Per comprendere la questione occorre inquadrarla opportunamente nel contesto delle rassegne etniche di gruppi umani. Queste riscuotevano, durante la seconda metà dell’Ottocento, grandissimi successi un po’ in tutt’Europa, da Parigi a Berlino e da Amsterdam a Zurigo, ma anche oltreoceano (Filadelfia, Boston, Chicago, ecc.).
Non vi è dubbio che si trattò di un’iniziativa inconcepibile ai giorni nostri poiché permeata di sentimenti discriminatori e segregazionistici, già allora non del tutto convincente, stando ai ripetuti moniti del conte Pasquale Stanislao Mancini(1817-1888), ministro degli Esteri nel governo presieduto da Agostino Depretis, affinché non si fomentasse la morbosa curiosità dei visitatori che accorrevano in gran numero a Torino.

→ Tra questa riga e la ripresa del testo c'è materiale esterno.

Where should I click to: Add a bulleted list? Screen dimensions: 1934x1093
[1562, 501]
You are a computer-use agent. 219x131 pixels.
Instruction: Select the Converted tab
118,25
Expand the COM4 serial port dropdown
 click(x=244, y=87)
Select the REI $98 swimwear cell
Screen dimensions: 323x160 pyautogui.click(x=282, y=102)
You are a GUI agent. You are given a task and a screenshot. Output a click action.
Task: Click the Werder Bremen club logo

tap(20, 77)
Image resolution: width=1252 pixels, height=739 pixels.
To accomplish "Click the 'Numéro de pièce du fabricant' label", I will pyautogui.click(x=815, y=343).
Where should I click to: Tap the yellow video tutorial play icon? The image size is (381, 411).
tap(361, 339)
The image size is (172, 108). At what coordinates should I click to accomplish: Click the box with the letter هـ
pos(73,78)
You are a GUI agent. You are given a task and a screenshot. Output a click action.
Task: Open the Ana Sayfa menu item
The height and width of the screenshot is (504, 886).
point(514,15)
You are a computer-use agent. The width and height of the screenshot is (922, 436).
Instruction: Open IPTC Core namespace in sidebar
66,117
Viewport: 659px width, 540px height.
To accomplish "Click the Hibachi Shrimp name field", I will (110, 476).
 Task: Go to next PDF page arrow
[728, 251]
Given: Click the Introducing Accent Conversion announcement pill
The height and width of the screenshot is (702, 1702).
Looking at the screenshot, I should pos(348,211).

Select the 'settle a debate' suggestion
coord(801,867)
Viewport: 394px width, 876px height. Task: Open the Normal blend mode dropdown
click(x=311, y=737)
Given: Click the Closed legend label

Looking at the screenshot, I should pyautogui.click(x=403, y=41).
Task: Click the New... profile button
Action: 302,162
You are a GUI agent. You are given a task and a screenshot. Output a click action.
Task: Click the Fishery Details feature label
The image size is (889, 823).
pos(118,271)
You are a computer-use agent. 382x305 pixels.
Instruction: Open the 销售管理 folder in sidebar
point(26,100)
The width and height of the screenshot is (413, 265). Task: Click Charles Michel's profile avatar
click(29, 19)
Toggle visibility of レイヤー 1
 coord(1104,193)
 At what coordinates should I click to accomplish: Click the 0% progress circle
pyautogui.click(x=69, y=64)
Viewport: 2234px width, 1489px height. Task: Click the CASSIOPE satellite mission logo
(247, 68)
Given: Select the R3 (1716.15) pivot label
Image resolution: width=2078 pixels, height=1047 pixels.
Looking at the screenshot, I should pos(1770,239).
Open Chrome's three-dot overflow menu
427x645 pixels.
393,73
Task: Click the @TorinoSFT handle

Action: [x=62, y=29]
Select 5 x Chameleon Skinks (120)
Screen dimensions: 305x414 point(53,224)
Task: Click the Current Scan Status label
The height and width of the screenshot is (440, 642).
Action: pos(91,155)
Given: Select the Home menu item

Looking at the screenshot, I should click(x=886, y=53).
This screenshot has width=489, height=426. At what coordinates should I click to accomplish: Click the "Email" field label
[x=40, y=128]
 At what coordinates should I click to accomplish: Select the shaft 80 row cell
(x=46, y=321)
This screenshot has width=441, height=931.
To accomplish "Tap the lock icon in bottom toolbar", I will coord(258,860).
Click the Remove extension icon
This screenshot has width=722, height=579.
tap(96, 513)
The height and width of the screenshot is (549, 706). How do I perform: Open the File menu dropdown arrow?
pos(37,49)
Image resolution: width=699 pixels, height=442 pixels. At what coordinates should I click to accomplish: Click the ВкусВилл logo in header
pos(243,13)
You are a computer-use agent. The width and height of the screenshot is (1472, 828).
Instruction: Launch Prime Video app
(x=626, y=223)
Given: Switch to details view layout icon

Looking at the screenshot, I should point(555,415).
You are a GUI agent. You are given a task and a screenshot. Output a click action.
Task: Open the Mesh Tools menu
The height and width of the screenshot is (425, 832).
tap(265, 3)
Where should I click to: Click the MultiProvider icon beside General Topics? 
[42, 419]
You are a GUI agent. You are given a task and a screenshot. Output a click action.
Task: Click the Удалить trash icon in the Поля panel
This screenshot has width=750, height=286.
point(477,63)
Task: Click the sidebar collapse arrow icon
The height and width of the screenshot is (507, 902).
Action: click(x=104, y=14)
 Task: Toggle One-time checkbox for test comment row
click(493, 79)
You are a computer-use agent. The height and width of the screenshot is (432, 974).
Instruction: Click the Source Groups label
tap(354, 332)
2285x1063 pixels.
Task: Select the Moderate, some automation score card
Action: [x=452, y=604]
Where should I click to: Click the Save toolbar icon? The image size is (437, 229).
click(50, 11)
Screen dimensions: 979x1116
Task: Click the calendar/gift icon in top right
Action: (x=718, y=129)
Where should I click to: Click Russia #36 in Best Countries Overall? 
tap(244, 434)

Sennonché la realtà storica presenta risvolti che sfuggono alle disamine approssimative e poco circostanziate. Il villaggio africano, infatti, trovò un’insolita collocazione accanto al borgo medievale: durante l’Esposizione, numerosi figuranti in abiti d’epoca animarono la strada, la piazza del castello, le botteghe e i cortili, rievocando la vita quotidiana di un centro rurale del Piemonte quattrocentesco. Trasferendo un angolo di Africa nel parco del Valentino, i responsabili dell’iniziativa vollero ricreare l’aura esotica della Dancalia, proprio come si fece con l’atmosfera medievale del borgo, ma pure con altri ambienti pittoreschi: lo chalet delle Alpi, il nuraghe sardo, la pagoda, il chiosco orientaleggiante della birreria Dreher, ecc.
Oggigiorno, senza i figuranti e gli attori, il borgo medievale e l’annessa rocca risultano privi del fascino originario, come evidenzia un recente studio del Politecnico di Torino. Altrettanto sarebbe certamente accaduto col villaggio africano senza i sei nativi della Dancalia, regolarmente retribuiti come da contratto, vezzeggiati dalle pubbliche autorità e ricevuti in udienza privata dal re Umberto I e dalla regina Margherita.

A Maurizio Aragno, ricercatore attento e scrupoloso, va riconosciuto il merito di rispolverare per i lettori non specialisti, con un linguaggio fluido e tutt’altro che accademico, ma anche con quel briciolo di humour che non stride mai, una storia di altri tempi. Impreziosito da suggestive immagini d’epoca, il libro invoglia, fin dal titolo, alla lettura. Il che non è poco.

In appendice, l’autore rispolvera un’autentica chicca: il testo della farsa, tradotta in italiano, che il commediografo e avvocato Eraldo Baretti (1846-1895), originario del rione Piazza di Mondovì, dedicò alle peripezie dei sei africani nell’ex capitale sabauda.
L’opera andò in scena per la prima volta, il 20 ottobre 1884, al Teatro Rossini (non esiste più; sorgeva nella centralissima via Po, fra le vie Accademia albertina e San Massimo). Stampato nel 1928, il libretto col testo originario in piemontese è alquanto raro: nelle biblioteche pubbliche se ne trovano pochissimi esemplari.